Pardon me if I repeat myself but, sometimes, I repeat myself.
I realized that as I was web surfing for a possible column on what would happen if President Donald Trump loses reelection in November but doesn’t want to leave.
A search quickly showed me that, in a way, I already wrote that column early last year. Call this Part Two.
That headline topped a column I wrote in May of last year after Jerry Falwell Jr., president of Liberty University in what were happier days for him, proposed that his presidential friend receive two additional years on his term to make up for the work time he allegedly lost in the Russia investigation.
The president thought that was a dandy idea, as he tweeted with glee. By contrast, House Speaker Nancy Pelosi, a California Democrat, warned in an interview that the party should “inoculate against that” by voting him out with numbers too big to resist.
After all, Trump himself had promised as early as his final presidential debate in 2016 to “totally accept” the election results before adding, after a pregnant pause, “… if I win.”
And he did. He lost the popular vote but won the Electoral College, which holds the only votes that count in the presidential election under our Constitution.
But now the question has returned, along with lagging poll numbers for Trump in the battleground states, this time behind former Vice President Joe Biden.
And so has an old Trump target: Allegations of voter fraud. Just as he blamed his popular vote loss on “millions” of illegal ghost voters, a charge that a bipartisan commission he appointed found to be a hoax, he now is alleging “fraud” in mail-in ballots.
Although Trump has argued that absentee ballots, like the ones he has used, are safer from fraud than the mail-in ballots that have been expanded during the coronavirus pandemic, fact-checkers have found both forms of mailed-in voting use the same verification and certification process.
Still, Trump raised the old questions anew with his response Wednesday to a question from Brian Karem, self-described “loudmouth” senior White House reporter for Playboy and analyst for CNN: “Win, lose or draw in this election, will you commit here today for a peaceful transferal of power after the election?”
“We’re going to have to see what happens,” the president responded. “You know that. I’ve been complaining very strongly about the ballots, and the ballots are a disaster.”
Very strongly? Yes. A disaster? Hardly.
“Get rid of the ballots,” Trump continued, “and you’ll have a very peaceful — there won’t be a transfer, frankly. There will be a continuation,” Trump said, continuing his answer to Karem.
Get rid of the ballots?

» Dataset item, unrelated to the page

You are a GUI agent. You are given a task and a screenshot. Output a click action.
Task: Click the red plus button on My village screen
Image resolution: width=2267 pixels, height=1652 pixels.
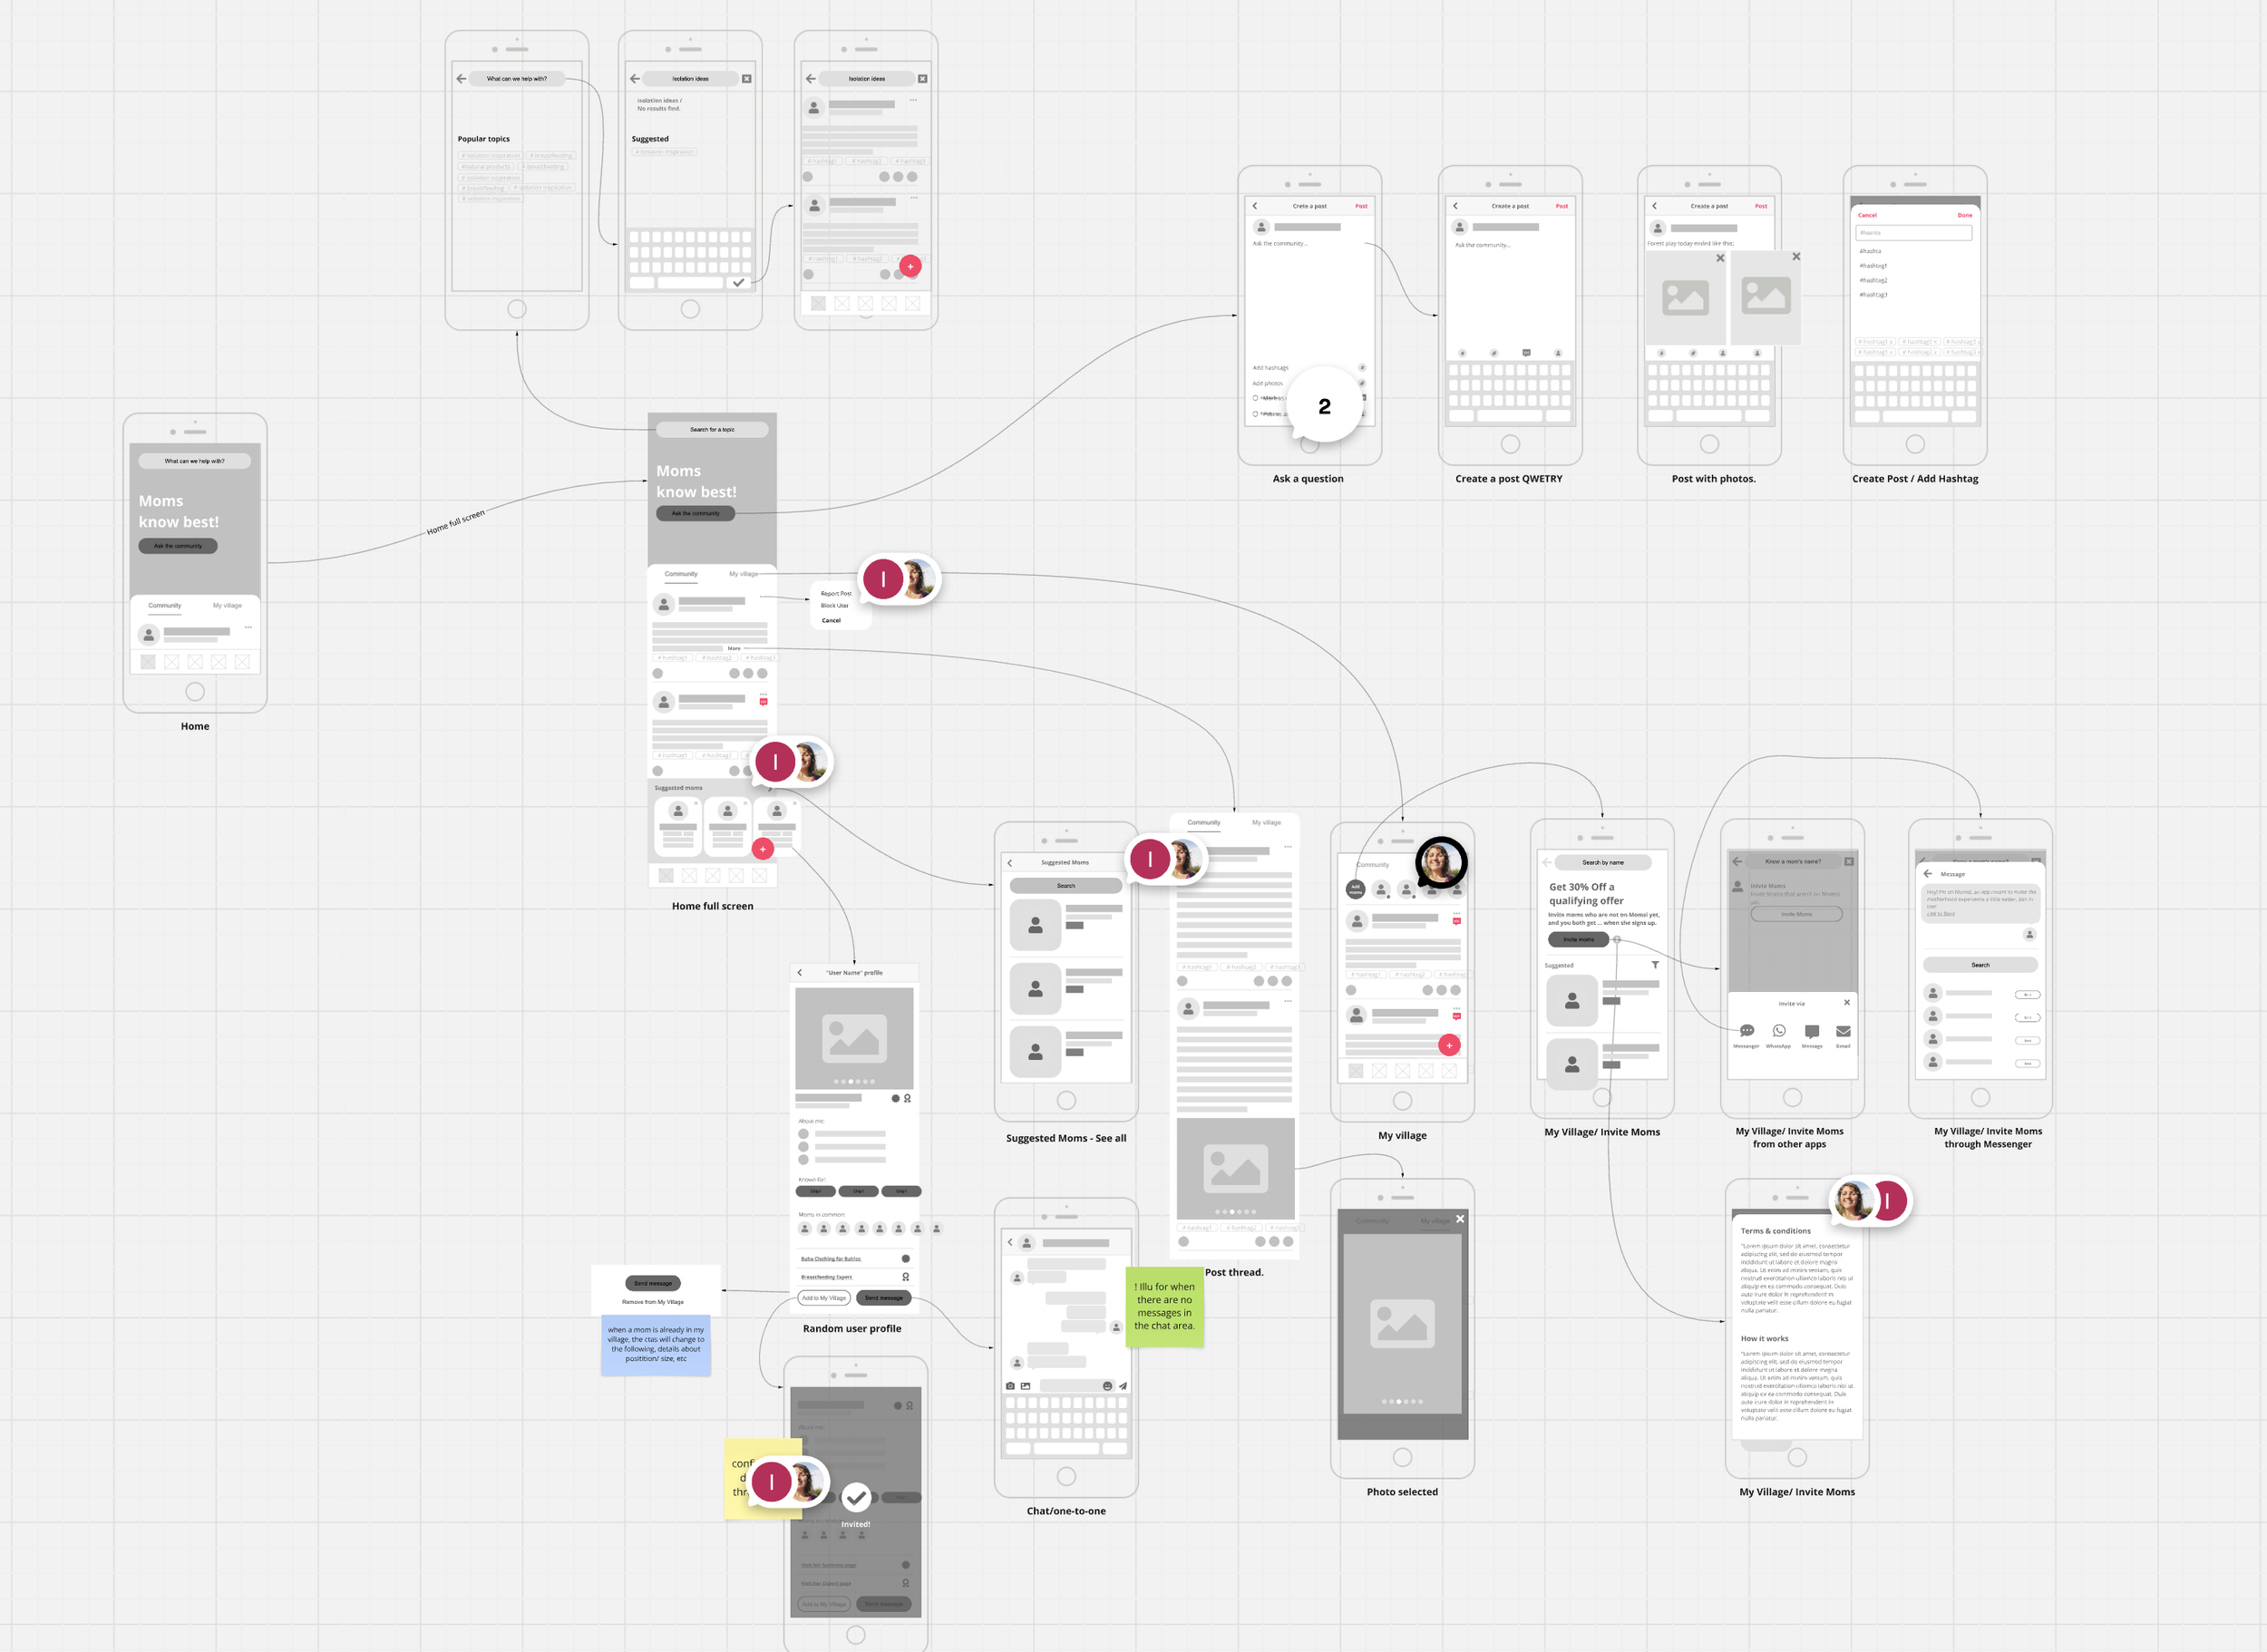tap(1449, 1045)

There will be a “continuation”? Meaning he would keep on being president?
This time, Trump’s foe isn’t just liberals or antifa. It’s our trust in our electoral system.
Press secretary Kayleigh McEnany later clarified that, “The president will accept the results of a free and fair election,” but, for the skeptics among us, that only raised the question of who decides what’s “free” and “fair” and how.

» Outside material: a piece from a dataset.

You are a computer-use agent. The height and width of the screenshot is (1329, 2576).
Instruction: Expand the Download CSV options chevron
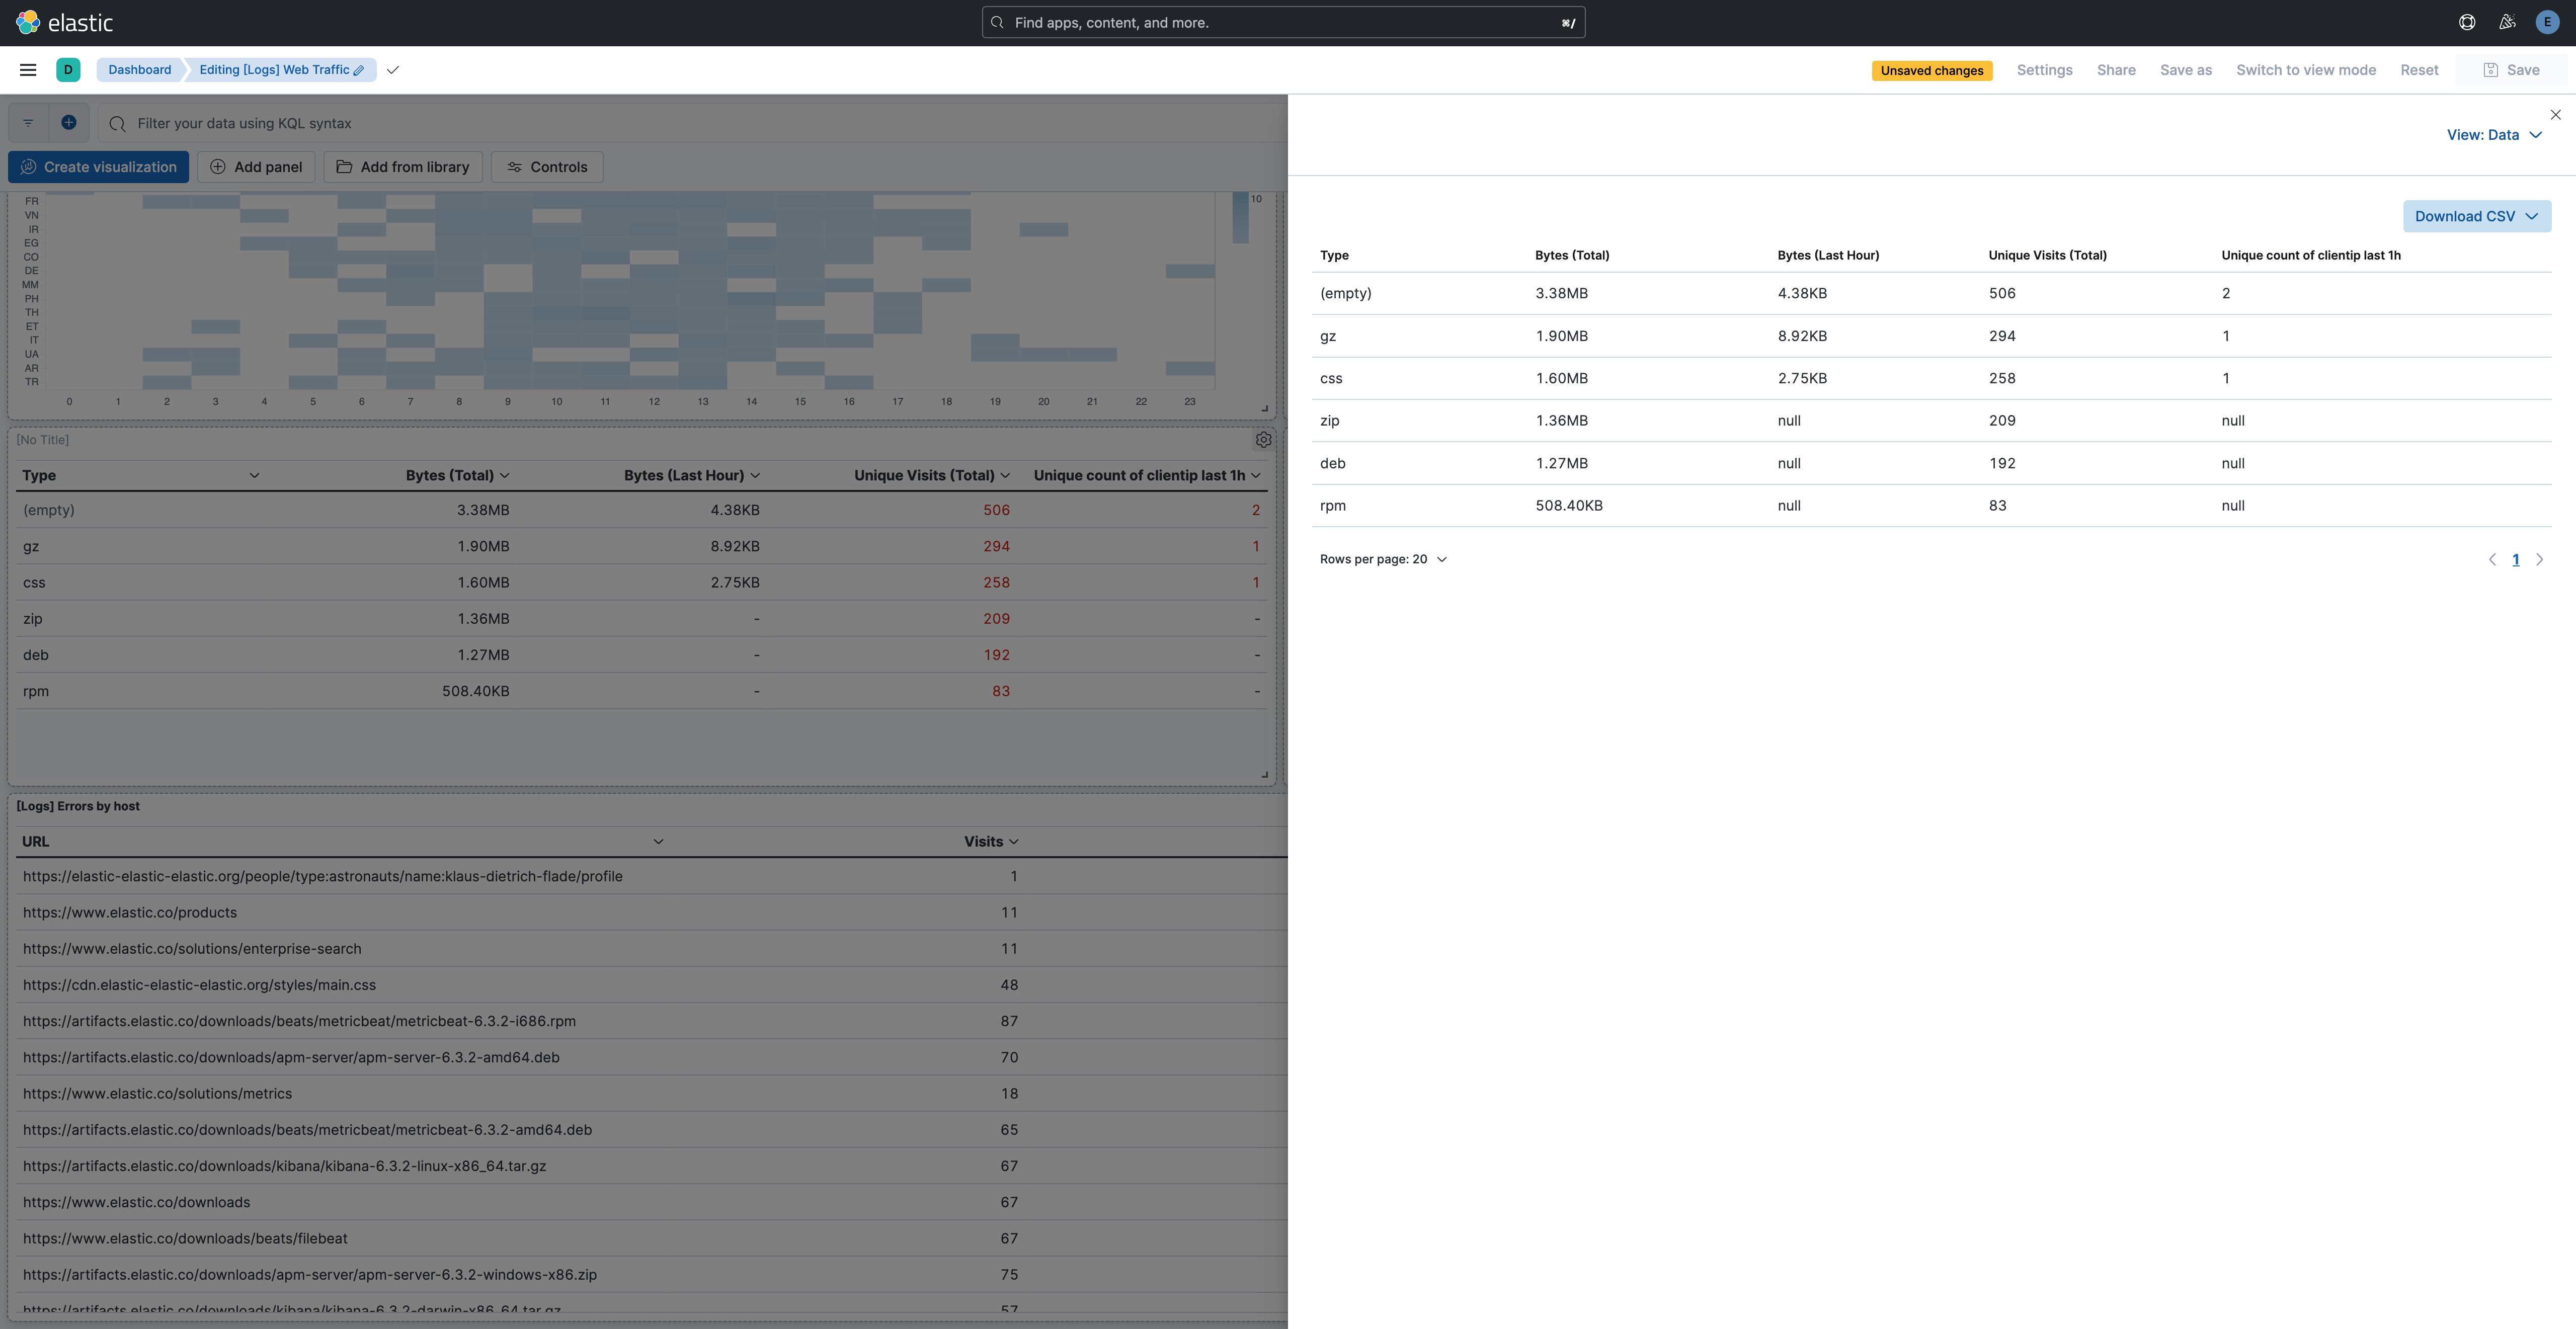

Neither party has a monopoly on such shenanigans, of course. But in this moment a startling new report in The Atlantic has caused unusual concern. It claims that the Trump campaign and some GOP allies are considering possible ways to dance around the Electoral College, should Biden beat Trump.
First, allege rampant fraud, the story says, then ask legislators in battleground states with a GOP majority to bypass the state’s popular vote and choose electors loyal to the party and current president.
A similar plan was considered to break the 2000 election deadlock in Florida, before the Supreme Court intervened. Trump was strikingly candid in citing a close election this year as a good reason to rush through the appointment of his candidate to fill Ginsburg’s seat.
But, of course, there won’t be a need for such ploys if either side can get a big enough landslide to the polls. For now, Democrats are left with the same song by Dan Hicks and His Hot Licks that I suggested last year for their campaign against Trump: “How Can I Miss You When You Won’t Go Away?”